No? Well, anyway, that was me.
So where am I going with this essay? I wasn’t quite sure when I began earlier today, and I’m probably not much farther along in developing an idea now. I suppose that I just want to affirm (if only to myself) that while I may have always been a writer of sorts, I am principally a writer-in-progress, and will always be. It is a realization that many practitioners of our craft happen upon early, especially if they are open enough to seek guidance—and admit to their immaturity, their youthful ignorance.

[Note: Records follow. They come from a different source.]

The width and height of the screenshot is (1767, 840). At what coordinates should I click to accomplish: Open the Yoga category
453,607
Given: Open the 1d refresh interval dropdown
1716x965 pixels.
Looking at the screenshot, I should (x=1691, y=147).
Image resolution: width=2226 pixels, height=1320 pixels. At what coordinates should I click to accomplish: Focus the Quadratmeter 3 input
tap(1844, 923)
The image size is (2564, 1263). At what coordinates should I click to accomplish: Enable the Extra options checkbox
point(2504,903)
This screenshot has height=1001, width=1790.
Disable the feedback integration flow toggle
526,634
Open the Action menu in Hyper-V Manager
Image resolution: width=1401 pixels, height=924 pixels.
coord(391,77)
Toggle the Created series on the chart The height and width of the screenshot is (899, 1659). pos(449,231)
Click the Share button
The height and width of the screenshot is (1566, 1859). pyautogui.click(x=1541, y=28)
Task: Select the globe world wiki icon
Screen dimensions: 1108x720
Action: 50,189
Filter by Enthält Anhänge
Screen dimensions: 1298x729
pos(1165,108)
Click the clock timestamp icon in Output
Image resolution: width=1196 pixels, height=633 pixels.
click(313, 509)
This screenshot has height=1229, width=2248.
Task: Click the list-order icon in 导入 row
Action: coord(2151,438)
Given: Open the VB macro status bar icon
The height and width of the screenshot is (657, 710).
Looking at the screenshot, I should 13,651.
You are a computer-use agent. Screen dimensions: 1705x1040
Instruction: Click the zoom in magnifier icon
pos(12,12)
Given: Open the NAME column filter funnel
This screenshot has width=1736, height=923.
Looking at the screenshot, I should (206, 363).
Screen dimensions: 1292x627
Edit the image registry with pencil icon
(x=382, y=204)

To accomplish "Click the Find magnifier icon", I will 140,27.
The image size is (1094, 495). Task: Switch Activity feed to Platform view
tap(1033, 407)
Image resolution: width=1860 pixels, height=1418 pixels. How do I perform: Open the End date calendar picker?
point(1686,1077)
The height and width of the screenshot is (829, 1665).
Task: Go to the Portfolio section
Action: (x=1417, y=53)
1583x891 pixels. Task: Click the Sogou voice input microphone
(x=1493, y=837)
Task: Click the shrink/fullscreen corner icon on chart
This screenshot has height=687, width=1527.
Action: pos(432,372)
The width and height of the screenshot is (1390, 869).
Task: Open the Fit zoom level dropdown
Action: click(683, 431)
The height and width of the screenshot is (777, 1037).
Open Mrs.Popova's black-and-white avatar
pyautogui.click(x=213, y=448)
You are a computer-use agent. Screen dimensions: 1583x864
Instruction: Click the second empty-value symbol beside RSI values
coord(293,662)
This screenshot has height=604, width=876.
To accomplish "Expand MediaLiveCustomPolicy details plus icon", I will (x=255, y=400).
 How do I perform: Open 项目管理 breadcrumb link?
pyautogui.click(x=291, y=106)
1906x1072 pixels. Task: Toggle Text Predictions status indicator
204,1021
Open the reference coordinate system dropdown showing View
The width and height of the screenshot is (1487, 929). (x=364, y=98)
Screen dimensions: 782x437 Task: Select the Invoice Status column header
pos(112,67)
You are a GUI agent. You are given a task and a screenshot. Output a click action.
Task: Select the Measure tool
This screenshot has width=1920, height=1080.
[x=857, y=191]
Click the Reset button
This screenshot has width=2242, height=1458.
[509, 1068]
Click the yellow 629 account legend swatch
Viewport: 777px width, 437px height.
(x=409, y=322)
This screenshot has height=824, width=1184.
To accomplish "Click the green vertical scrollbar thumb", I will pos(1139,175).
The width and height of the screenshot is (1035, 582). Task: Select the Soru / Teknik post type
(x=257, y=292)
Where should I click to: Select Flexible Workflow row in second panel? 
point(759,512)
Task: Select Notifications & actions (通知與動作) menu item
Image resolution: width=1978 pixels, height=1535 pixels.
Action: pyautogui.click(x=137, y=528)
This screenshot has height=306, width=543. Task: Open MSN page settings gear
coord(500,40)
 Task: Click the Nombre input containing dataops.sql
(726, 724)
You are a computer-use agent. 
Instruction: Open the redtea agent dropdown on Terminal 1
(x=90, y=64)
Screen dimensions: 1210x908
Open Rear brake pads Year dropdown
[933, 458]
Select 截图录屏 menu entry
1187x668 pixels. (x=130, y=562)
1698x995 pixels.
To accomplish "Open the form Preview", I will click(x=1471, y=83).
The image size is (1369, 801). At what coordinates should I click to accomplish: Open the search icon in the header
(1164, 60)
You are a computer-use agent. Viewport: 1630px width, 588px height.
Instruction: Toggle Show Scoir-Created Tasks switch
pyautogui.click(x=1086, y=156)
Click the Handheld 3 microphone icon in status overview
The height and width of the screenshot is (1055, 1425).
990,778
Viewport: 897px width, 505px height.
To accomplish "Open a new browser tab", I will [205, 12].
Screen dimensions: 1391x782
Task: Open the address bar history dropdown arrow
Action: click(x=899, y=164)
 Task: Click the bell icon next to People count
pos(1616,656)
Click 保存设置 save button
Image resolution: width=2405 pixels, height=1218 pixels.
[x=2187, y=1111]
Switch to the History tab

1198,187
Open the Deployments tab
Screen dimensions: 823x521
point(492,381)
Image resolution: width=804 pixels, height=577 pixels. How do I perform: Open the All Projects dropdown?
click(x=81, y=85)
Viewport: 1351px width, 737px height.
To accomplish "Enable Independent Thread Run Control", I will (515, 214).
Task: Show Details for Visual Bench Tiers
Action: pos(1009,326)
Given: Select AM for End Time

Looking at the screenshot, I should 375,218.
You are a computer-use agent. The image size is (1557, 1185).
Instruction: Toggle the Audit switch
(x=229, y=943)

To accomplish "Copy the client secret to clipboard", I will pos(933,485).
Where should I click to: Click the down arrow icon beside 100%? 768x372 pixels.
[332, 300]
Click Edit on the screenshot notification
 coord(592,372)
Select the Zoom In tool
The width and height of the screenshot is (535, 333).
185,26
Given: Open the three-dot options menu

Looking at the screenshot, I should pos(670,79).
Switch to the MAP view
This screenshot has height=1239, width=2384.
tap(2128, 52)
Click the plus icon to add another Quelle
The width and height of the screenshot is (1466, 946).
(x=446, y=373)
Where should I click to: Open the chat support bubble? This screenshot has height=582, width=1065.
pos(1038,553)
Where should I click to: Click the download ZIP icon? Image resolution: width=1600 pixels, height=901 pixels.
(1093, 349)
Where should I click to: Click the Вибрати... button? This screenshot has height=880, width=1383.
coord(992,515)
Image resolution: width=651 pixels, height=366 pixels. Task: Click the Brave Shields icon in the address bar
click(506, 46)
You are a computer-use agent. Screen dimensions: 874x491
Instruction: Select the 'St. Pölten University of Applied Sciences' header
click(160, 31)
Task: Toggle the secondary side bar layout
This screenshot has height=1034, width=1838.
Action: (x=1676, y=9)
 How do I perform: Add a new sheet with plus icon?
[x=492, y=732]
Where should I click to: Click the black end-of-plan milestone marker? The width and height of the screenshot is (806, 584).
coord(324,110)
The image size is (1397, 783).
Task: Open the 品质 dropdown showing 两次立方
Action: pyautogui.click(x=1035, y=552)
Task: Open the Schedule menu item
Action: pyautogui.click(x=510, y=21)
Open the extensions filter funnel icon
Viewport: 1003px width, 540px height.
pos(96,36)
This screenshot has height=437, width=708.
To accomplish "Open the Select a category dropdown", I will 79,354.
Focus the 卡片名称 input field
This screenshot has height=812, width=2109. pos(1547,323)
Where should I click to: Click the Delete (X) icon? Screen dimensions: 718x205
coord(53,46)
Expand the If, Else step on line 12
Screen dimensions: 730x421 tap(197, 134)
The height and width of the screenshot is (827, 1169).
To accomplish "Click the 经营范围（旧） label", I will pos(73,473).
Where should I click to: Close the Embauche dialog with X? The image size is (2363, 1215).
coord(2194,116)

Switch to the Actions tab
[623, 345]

I, on the other hand, have arrived at this stage only in the last ten years, a transformation that included a return to graduate studies, this time in field of writing, which culminated in my MFA from Spalding University. I now welcome the criticism of fellow writers, and am in the process of developing a thicker skin against the inevitable rejection. It’s not always easy for me, but few things that truly matter are ever simple, or free of pain.
I have also recently come to accept that there is probably no single direction for me as a writer. Like most other areas of interest in my life, I will not likely settle down and stay put. Right now, for instance, I’m developing a new appreciation for personal essay, creative non-fiction.
So does this mean that I’m conveniently ignoring the novel manuscript I started years ago, abandoned, and then returned to briefly during my MFA program?
It might. I do that sort of thing sometimes. But it doesn’t mean that I won’t pull that file up again, reacquaint myself with the characters and storyline, and, one day, render a finished product that I’m proud to call my own. I understand my tendencies better now, well enough to say that it’s a likely outcome.